Norfolk punt

Development
- Year: 1916 - present
- No. built: 106

Boat
- Displacement: no minimum displacement
- Trapeze: 0-2

Hull
- LOA: 16 ft (4.9 m)
- Beam: 6 ft (1.8 m)

Sails
- Spinnaker area: unlimited
- Upwind sail area: 22msq

Racing
- RYA PN: 847 - 1117

= Norfolk punt =

Type of yacht

The Norfolk Punt is a high-performance sailing dinghy designed for sailing on the Norfolk Broads.

Punts are pointed at bow and stern, are up to 22 feet long, and have no lower limit on hull weights. Sail area upwind is restricted to 22msq, whilst downwind is unlimited.

.

== History ==

Norfolk punts are derived from the flat-bottomed gun punts that roamed the Broadland waters in the mid-to-late 19th century. At the turn of the 20th century, in order to get to and from the hunting grounds more quickly, the punters developed their highly unstable craft to carry a basic mast and sail for travelling with the wind. Races were held between these dinghies and the Norfolk Punt Club was established in 1926.

== Traditional Punts ==

Many older Punts are still in existence today and race in the same fleets as the newer boats, on a handicap basis. Boats designed and built as early as 1918 are still regularly seen on the water.

Amongst the early designers were famous sailors such as Uffa Fox and Jack Holt, although most successful boats were from the drawing boards of local designers, the most prolific being Herbert Woods, Walter Woods, H.T. Percival and W. F. Mollett. Early boats were generally of clinker construction and varied from 16 to 22 ft, although once in the 1930s most designs were 22 ft. Initially gaff rigs were the norm, but as the class entered the 1930s Punt owners adopted Bermuda rigs.

What to do:
[A] Rewrite the Norfolk punt passage, beginning at the words "Amongst the early" and stopping after "adopted Bermuda rigs.", with "gunter rigs" in place of "Bermuda rigs".
[B] Answer these from the Norfolk punt text:
(i) In what year was the Norfolk Punt Club established?
(ii) What is the limit on upwind sail area?
(iii) How many boats have been built?

Extracted entries:
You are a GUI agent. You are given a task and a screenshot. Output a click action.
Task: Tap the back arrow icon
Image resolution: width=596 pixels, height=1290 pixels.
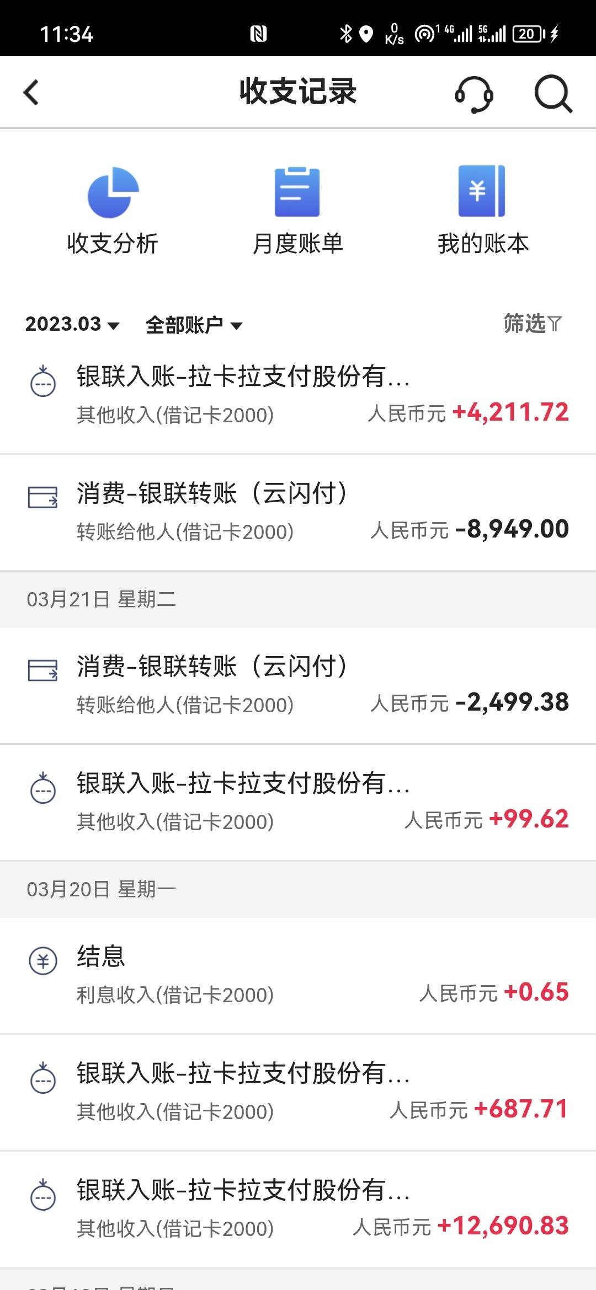(x=31, y=92)
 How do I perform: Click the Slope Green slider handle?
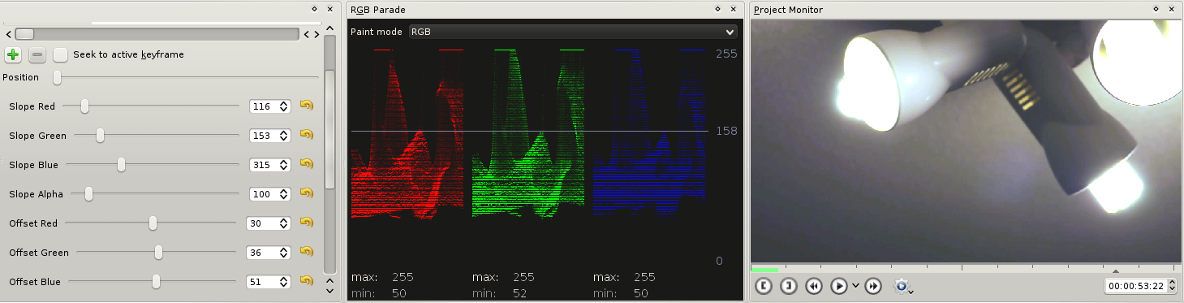(x=100, y=136)
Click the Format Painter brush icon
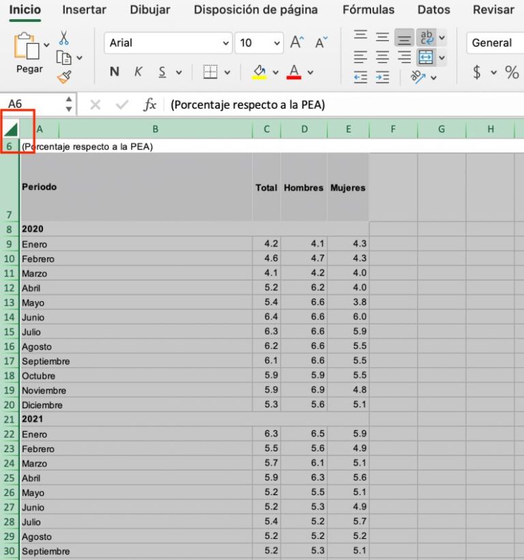 [63, 77]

Responses to the exercise:
[A]
Amongst the early designers were famous sailors such as Uffa Fox and Jack Holt, although most successful boats were from the drawing boards of local designers, the most prolific being Herbert Woods, Walter Woods, H.T. Percival and W. F. Mollett. Early boats were generally of clinker construction and varied from 16 to 22 ft, although once in the 1930s most designs were 22 ft. Initially gaff rigs were the norm, but as the class entered the 1930s Punt owners adopted gunter rigs.

[B]
(i) 1926
(ii) 22msq
(iii) 106